La buena noticia
Manolo Montes
Julio ha encontrado la paz
Conocí a Julio hace más de 10 años. En aquella época, él llevaba con gallardía sus más de cincuenta años, un atuendo de quiero y no puedo y un amaneramiento ostensible. Un día le pregunté por su condición de homosexual a lo que me contestó con cierto orgullo: "de eso nada, yo soy mariquita, de los que ha habido toda la vida en Málaga". No tuvo que salir de ningún armario. Jamás había entrado en él.

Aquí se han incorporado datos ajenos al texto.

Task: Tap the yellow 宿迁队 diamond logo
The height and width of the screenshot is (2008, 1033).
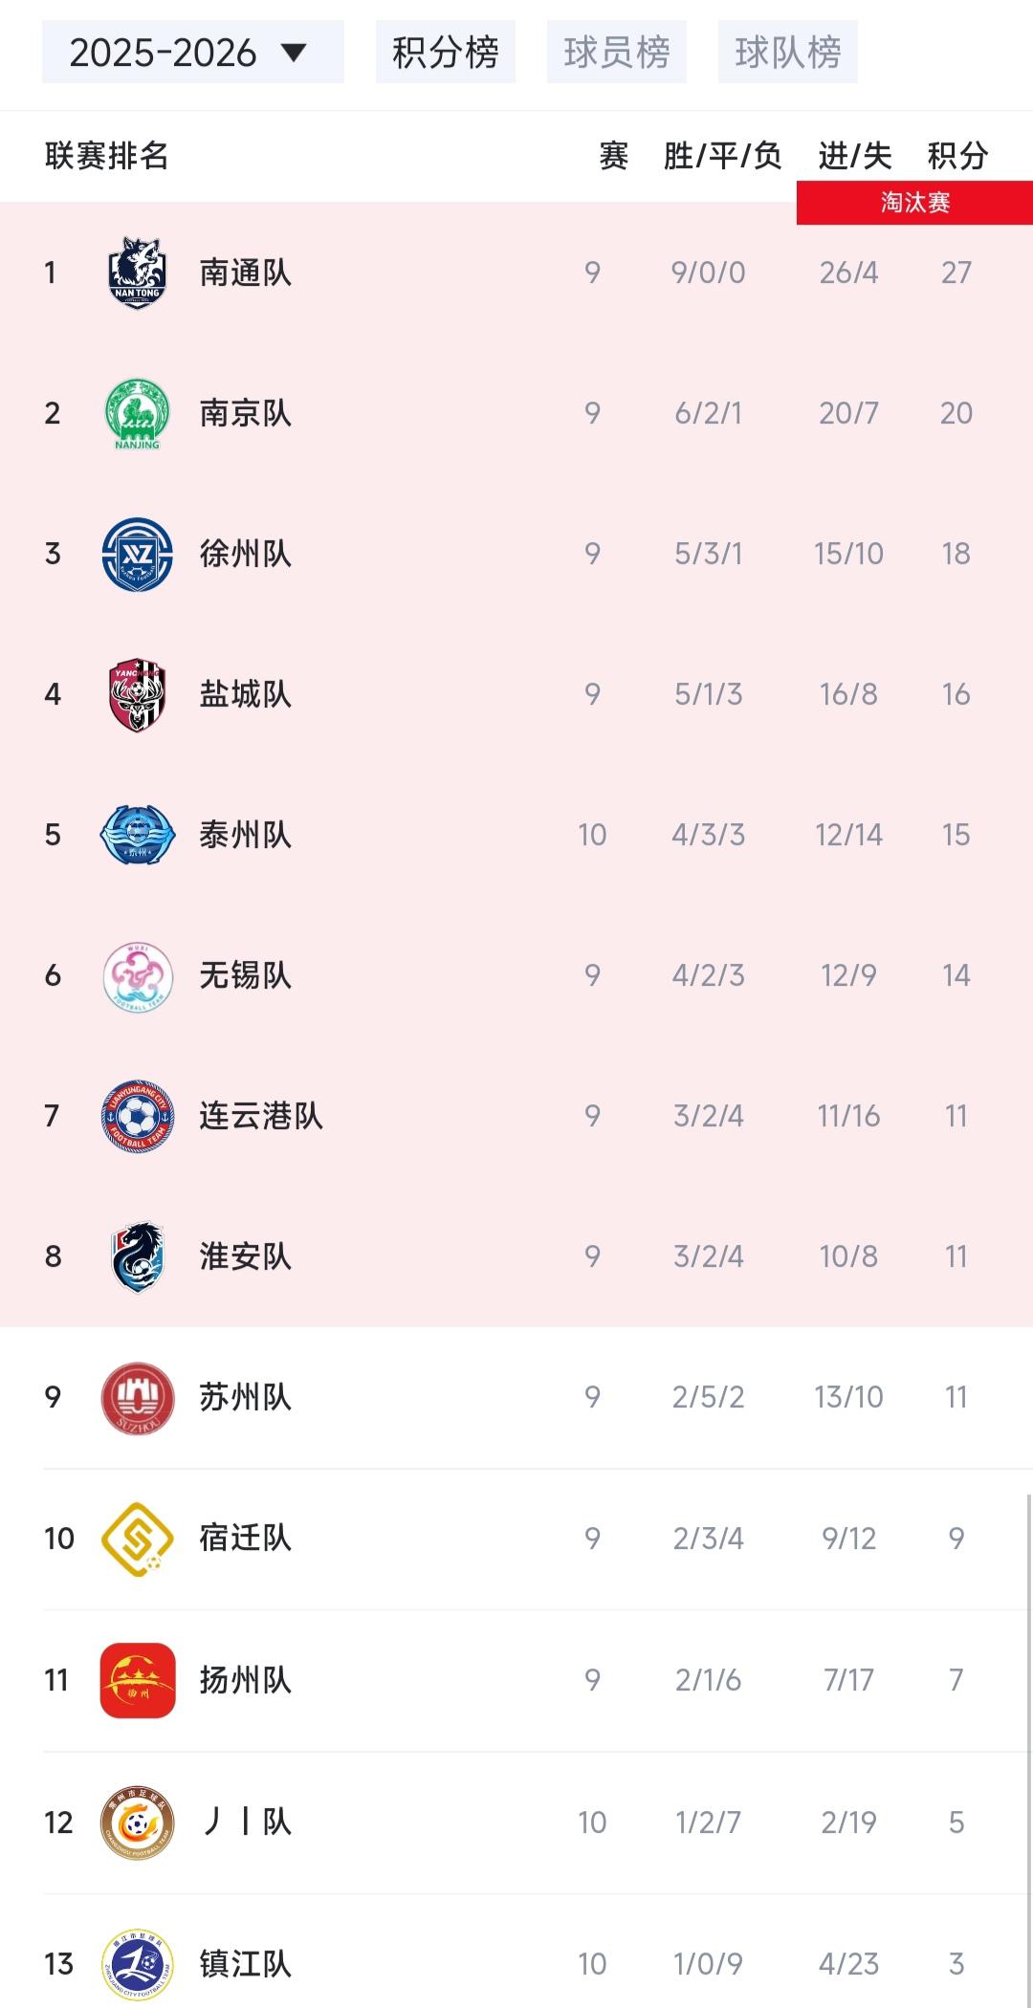Action: (138, 1538)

Se presentó en un Cursillo de Cristiandad que yo coordinaba. Ni se, ni me importa, quién le habría invitado. Ignoré prejuicios y "recomendaciones" y le acepté sin condiciones. Un gran hombre. Lejos de los "zerolos" reivindicativos que se consideran incluso "superiores", o de los solapados que disimulan su condición vergonzantemente.
Julio llevo con dignidad su condición humana, distinta de otros, en unos tiempos difíciles para ello. Fue despreciado por su familia (lo que más le dolió), por el ejército, por sus vecinos, por toda la sociedad. Como tantos otros jóvenes "distintos" de la posguerra, tuvo que emigrar a Barcelona en busca de la única salida que se les ofrecía. El mundo del espectáculo. Actuación tópica y típica de mariquita andaluz. Su escasa calidad artística le impidió realizar su sueño, y su manifiesta condición, le apartó de muchos empleos. Acabó dando con sus huesos en la cárcel en aplicación de una extraña interpretación de la ley de vagos y maleantes.

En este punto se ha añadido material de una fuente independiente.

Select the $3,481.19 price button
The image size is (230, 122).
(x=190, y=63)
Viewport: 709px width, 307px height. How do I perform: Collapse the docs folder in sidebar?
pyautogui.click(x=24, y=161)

Le perdí un poco la pista porque comencé a "trabajar" con otro grupo. Un día, zapeando, le vuelvo a ver en un programa de Televisión de Canal Sur. Su rostro lloroso apareció en primer plano. El espacio estaba dedicado a los problemas de los homosexuales. Yo soy mariquita a mucha honra -espetó mirando fijamente a la cámara- pero éste que tengo aquí - dijo, señalando un crucifijo que colgaba de su oreja- me quiere y me acepta como soy, esto me lo han enseñado en un Cursillo de Cristiandad. Los únicos que de verdad me han querido.
Me consta que Julio vivió sus últimos años integrado en una parroquia, integrado y feliz. El día de Navidad me entere de su fallecimiento. Se había ido como había venido, pobre, con orgullo y mariquita. En el cielo habrá entrado como él quería. Cantando por Juanita Reina (bien) y con una bata de cola. Allí nadie le va a aplicar ninguna ley rara. Bienaventurados los limpios de corazón. Porque ellos ven a Dios. Julio ha encontrado la paz.